Saturday, October 02, 2004

The Hammer

A few days ago, my son and I were on the way home from a restuarant, when we heard a piece on NPR.  They were talking about the new book about Tom DeLay, named The Hammer.  I laughed when I heard the name of the book.  My son showed a quizzical look, since it was not obvious what I was laughing about. 

The reason I was laughing, is that I had assumed the authors (Lou Dubose, Jan Ried) had chosen the name facetiously.  After all, up until then, I had known of only one politician with that nickname.

Вячесла́в Миха́йлович Скря́бин was born in 1890 in Kukarka, Russia.  He changed his name in order to avoid prosecution.  The name he chose was Мо́лотов, which is Russian for "Hammer."  This is transliterated as "Molotov." 
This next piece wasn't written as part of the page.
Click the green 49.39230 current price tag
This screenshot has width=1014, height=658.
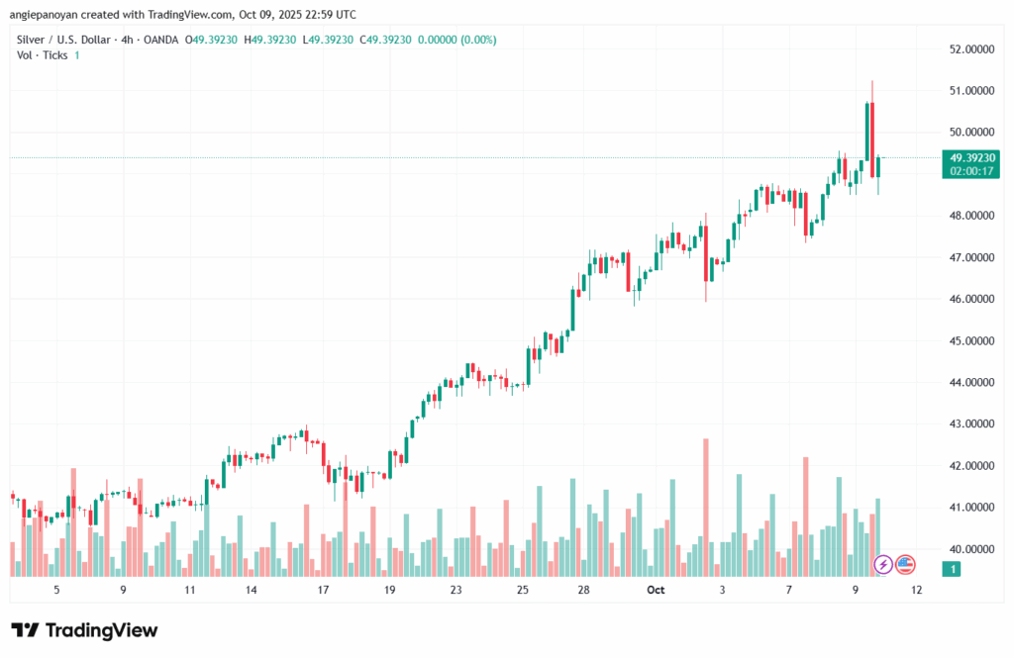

Molotov was a prominent and powerful force in Soviet politics.  In fact, he spent some time as the Chairman of the Council of People's Commissars, a position somewhat similar to the modern-day majority whip in the House of Representatives.   Despite this early fame, Molotov ended his career after having been marginalized by his own party.  At the end of his career, he was appointed Ambassodor to Outer Mongolia; this was a position only slightly preferable to complete exile. 

Tom DeLay has some signicant problems with ethical violations, possibly faces prosecution, and may very well end his political career having been marginalized by his own party.  So I thought the authors were being pretty clever with the name of their book.  I did not know, until now, that Mr. DeLay really does have the nickname, The Hammer.